The two countries are said to harbor resentment at being overruled recently in interior ministers’ decision on the EU’s asylum and migration pact. “There was a migration war going on in the conference room,” Hungarian Prime Minister Viktor Orban said before the summit. “It was a fight for freedom, not a revolt!” he described Hungary and Poland’s refusal at the summit to approve the European Union’s latest asylum plans.

Estonian Prime Minister Kaja Kallas noted “bitterness over the debates on migration in 2015” at the height of the refugee crisis. “But I think we should move on,” Kallas said. It is not really clear what Hungary wants.

Otherwise “broad consensus”
Latvian Prime Minister Krisjanis Karins reiterated that the leaders agreed that the focus in the future should not be on migrants already in the EU, but on migrants outside the borders. “There is broad consensus on that.”

Slovenian Prime Minister Robert Golob has made a similar statement. “Hungary in particular has stated categorically that they do not want the migration issue mentioned at all,” he said.

In the asylum dispute, the interior ministers took a majority decision in early June that Poland and Hungary did not support. This stipulates that the acceptance of refugees in the future should no longer be voluntary, but mandatory. Countries that do not want to take in refugees should pay compensation.

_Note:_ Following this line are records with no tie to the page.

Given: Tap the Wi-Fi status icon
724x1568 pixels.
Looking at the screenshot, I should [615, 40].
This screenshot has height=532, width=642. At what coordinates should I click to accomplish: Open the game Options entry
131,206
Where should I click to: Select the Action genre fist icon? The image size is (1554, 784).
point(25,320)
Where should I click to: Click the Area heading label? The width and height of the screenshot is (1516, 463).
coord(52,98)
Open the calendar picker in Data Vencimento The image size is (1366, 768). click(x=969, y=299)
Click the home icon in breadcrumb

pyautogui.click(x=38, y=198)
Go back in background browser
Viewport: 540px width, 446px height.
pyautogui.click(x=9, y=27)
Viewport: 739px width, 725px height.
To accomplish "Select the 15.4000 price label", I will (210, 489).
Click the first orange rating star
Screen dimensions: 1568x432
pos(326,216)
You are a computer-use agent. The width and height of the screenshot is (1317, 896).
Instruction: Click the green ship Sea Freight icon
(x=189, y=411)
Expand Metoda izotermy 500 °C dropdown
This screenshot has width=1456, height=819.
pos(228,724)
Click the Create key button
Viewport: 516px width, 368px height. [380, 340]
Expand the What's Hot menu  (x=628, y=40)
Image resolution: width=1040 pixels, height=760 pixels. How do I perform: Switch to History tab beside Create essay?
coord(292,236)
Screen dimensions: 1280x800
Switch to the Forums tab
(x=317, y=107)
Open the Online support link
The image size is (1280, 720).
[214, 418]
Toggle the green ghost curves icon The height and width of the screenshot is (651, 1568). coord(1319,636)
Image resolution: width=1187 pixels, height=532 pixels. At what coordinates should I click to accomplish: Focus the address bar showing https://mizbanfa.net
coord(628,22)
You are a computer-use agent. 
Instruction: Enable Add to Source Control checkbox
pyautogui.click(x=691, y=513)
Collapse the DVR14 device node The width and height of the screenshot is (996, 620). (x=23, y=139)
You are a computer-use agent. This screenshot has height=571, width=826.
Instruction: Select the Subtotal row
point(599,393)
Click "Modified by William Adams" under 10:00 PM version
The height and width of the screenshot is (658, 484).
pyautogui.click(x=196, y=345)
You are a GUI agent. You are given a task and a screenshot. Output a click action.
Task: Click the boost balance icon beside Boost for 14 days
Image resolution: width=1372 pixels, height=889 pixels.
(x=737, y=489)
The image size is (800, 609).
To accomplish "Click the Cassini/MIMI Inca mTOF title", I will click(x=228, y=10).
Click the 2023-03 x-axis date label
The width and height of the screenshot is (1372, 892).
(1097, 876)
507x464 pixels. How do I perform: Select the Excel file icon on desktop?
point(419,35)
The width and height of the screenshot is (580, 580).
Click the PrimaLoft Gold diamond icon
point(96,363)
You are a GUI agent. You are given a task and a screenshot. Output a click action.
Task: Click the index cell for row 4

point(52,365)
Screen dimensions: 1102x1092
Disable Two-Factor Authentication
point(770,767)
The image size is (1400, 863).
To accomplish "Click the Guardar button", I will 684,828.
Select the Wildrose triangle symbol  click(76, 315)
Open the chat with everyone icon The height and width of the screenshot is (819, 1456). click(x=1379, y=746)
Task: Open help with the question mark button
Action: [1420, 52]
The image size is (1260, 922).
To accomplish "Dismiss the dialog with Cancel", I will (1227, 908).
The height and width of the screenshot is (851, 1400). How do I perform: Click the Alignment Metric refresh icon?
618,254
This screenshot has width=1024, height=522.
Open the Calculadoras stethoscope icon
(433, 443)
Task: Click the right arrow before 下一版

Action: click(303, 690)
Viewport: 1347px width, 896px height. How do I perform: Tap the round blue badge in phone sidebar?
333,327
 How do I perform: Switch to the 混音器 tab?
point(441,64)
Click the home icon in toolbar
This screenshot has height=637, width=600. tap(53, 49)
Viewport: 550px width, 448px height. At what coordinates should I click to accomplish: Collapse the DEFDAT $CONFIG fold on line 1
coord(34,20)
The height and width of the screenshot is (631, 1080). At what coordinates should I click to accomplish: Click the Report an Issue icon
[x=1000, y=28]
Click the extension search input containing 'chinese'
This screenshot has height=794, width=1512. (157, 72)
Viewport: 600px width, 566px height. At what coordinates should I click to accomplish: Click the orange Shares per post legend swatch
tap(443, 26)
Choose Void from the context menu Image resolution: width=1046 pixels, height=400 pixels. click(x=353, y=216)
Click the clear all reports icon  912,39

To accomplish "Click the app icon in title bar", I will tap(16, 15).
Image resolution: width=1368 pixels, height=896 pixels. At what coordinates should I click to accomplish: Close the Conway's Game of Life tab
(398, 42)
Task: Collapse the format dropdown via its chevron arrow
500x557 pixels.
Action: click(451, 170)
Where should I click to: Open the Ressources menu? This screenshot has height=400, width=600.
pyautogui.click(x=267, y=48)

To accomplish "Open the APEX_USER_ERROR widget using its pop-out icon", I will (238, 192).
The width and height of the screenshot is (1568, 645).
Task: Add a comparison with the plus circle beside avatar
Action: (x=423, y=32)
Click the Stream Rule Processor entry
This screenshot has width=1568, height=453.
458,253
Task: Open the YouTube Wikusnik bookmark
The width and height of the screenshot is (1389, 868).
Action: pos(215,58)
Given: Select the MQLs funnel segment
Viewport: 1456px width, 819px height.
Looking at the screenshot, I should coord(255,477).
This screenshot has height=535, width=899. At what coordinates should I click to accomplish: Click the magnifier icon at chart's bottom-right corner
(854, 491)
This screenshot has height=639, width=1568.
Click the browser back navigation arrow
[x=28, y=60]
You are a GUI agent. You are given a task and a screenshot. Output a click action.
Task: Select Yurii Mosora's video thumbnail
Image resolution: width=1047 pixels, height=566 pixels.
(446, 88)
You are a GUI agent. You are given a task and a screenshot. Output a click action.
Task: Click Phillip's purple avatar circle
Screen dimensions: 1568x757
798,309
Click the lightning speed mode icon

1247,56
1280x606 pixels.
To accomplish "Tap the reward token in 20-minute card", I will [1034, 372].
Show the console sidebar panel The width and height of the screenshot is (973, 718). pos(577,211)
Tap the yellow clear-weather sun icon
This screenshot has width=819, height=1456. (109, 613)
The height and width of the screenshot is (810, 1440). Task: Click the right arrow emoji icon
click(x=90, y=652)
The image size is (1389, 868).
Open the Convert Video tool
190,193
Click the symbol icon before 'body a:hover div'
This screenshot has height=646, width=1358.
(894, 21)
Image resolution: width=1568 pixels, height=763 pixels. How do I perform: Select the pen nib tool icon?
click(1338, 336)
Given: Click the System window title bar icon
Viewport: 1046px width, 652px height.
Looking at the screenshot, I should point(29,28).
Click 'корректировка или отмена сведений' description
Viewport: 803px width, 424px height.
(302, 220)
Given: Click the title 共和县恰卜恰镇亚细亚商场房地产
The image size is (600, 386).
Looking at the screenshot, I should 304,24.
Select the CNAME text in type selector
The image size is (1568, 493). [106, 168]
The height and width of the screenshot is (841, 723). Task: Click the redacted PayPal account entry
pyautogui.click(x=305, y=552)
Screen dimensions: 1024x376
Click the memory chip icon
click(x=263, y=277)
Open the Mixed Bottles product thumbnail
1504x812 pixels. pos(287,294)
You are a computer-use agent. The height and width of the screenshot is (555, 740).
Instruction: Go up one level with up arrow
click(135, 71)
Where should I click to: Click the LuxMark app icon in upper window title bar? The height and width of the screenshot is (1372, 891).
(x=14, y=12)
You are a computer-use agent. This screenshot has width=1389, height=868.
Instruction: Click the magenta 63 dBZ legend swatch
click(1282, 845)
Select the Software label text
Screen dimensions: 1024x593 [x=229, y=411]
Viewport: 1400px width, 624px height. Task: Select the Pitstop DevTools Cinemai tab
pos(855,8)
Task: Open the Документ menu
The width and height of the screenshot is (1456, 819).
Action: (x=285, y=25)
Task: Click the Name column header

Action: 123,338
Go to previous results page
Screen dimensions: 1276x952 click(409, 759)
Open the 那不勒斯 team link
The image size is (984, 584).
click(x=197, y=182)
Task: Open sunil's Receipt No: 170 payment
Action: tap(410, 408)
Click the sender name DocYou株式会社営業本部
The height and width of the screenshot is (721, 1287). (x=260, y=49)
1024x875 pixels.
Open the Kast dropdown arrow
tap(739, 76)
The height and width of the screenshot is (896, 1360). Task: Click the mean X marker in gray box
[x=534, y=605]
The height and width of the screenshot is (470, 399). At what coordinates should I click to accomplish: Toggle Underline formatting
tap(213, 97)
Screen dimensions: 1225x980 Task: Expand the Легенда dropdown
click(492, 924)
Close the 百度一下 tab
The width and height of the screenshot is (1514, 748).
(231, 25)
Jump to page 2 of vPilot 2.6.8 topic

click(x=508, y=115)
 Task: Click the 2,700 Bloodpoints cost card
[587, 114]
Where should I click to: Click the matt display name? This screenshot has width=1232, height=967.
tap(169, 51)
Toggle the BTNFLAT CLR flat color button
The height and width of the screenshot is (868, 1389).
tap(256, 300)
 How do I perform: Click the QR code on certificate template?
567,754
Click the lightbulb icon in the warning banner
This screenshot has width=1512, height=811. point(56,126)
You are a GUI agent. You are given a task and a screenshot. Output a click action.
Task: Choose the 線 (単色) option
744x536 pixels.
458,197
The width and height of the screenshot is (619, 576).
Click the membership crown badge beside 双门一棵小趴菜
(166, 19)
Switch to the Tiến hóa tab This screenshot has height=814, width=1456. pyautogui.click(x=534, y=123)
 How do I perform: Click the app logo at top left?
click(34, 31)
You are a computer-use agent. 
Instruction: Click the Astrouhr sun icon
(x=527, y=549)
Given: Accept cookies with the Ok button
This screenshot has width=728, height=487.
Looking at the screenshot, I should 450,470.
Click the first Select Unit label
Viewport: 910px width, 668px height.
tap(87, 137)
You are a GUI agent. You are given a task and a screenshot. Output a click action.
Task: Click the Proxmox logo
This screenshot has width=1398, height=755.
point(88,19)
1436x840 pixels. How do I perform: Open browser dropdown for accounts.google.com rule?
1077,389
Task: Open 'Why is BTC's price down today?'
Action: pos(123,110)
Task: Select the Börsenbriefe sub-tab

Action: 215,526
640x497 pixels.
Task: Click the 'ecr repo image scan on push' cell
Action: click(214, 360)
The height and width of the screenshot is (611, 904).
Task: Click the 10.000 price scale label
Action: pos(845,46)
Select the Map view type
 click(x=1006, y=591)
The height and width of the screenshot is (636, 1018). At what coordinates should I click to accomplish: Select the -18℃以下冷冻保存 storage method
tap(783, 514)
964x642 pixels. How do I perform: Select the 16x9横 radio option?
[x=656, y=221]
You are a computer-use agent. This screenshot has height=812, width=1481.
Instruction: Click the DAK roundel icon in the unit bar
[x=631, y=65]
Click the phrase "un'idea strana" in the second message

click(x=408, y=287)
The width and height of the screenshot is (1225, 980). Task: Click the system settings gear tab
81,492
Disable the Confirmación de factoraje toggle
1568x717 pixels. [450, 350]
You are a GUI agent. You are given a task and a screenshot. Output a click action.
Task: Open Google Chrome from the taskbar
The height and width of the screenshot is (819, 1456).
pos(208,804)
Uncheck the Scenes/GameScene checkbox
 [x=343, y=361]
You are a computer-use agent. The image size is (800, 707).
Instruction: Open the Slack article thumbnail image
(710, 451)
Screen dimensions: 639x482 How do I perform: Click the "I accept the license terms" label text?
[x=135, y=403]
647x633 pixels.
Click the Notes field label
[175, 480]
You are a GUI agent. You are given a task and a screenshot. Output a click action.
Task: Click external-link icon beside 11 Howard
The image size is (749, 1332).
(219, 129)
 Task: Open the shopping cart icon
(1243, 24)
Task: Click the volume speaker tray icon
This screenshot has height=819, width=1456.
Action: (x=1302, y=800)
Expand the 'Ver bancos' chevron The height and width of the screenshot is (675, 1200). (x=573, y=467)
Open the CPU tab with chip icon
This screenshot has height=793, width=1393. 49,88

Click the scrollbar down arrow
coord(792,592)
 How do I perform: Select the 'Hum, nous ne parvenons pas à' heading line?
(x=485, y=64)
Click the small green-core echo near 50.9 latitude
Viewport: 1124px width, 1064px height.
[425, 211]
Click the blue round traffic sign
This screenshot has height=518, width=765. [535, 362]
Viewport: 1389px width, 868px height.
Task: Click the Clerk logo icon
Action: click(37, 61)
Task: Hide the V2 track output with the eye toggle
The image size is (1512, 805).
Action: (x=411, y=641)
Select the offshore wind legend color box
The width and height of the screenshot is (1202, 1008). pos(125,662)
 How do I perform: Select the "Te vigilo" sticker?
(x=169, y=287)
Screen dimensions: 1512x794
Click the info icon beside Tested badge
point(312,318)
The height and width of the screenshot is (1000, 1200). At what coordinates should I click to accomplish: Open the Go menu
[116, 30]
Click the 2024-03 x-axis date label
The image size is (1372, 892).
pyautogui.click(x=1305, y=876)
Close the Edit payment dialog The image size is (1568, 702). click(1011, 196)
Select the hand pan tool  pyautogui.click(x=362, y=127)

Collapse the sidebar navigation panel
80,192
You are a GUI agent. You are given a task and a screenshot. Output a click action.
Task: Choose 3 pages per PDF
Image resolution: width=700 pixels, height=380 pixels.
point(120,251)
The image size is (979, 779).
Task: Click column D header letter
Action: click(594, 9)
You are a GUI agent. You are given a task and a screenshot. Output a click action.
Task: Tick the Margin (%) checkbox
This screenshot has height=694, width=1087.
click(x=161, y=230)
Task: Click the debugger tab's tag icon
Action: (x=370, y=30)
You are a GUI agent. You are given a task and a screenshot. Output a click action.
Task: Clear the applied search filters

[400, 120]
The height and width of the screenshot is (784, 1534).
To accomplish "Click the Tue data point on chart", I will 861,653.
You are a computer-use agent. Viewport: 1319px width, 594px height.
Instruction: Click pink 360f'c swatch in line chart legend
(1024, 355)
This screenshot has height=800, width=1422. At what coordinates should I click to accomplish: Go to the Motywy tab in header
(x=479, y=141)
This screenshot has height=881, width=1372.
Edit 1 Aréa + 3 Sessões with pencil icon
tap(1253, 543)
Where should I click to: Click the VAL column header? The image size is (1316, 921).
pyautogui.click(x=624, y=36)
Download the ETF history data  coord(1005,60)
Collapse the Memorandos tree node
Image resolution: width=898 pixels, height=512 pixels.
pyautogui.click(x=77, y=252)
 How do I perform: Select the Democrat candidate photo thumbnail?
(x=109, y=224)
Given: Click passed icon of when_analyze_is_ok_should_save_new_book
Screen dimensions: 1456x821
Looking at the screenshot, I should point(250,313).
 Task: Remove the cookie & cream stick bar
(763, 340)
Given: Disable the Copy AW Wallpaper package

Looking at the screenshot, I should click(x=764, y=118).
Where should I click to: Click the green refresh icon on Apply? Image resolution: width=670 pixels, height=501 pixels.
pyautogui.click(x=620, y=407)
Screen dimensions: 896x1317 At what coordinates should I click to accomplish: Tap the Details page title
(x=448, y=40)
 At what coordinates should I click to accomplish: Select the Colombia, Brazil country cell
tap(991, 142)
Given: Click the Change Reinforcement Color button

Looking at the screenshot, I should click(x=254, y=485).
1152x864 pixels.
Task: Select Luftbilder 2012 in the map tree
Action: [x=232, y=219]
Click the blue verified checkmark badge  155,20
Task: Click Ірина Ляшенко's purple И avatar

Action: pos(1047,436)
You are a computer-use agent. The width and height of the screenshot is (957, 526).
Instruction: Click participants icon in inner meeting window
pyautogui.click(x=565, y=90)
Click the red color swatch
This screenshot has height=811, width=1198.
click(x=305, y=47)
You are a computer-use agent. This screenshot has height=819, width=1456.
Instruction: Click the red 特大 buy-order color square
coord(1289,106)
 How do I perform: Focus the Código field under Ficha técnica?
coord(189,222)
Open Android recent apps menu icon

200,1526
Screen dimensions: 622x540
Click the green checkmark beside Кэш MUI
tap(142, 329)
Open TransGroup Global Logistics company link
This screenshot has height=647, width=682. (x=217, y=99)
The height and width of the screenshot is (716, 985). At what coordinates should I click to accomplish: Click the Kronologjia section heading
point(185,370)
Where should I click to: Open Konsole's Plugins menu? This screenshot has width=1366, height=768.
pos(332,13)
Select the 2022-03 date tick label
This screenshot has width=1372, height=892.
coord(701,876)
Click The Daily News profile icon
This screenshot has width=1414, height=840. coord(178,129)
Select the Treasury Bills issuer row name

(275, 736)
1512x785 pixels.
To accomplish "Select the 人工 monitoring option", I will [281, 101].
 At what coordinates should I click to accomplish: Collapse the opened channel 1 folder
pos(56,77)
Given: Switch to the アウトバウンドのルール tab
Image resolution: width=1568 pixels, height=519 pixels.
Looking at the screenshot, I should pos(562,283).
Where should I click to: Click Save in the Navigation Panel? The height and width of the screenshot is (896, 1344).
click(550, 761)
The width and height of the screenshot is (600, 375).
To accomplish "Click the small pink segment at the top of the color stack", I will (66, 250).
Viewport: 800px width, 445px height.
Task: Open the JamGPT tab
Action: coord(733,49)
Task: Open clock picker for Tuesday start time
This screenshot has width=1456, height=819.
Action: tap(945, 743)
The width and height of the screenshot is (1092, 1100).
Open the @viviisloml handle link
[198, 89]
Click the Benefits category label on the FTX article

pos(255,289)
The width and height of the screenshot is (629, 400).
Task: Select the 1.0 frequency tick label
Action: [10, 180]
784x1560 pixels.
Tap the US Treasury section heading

Poland demands independent decision
Poland is now demanding that each EU country decide for itself how it supports countries with particularly high migration rates. The admission of those seeking protection should be voluntary, according to a Polish text proposal for the summit statement, which was available to the German news agency.

On the other hand, the summit made vague security commitments for Ukraine for the long-term future. Nehammer had clearly rejected the demands of numerous heads of state and government for more binding “security guarantees for Ukraine” at the EU summit in Brussels. “It is clear to us as neutral states that this cannot exist,” he said on Thursday. Nehammer did not want to comment on the ongoing consultation on Friday morning. China and its economic situation are also on the agenda of the summit.